[[ Information given, beginning ]]
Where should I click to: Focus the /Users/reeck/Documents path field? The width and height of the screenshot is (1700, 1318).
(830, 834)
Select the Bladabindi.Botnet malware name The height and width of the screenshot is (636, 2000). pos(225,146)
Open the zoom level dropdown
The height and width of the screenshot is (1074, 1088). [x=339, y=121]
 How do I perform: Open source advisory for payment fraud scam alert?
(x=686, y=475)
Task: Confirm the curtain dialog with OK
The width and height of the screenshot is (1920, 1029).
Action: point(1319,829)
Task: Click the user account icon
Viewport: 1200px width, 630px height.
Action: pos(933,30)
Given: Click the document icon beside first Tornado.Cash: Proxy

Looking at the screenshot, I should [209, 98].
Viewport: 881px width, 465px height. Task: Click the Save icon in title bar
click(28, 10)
[[ Information given, end ]]
**About this task**
Only the lines from the one holding "Given: Click the" through the end of the listing should appear in the response, each restated exactly.

**Written answer**
Given: Click the document icon beside first Tornado.Cash: Proxy

Looking at the screenshot, I should [209, 98].
Viewport: 881px width, 465px height. Task: Click the Save icon in title bar
click(28, 10)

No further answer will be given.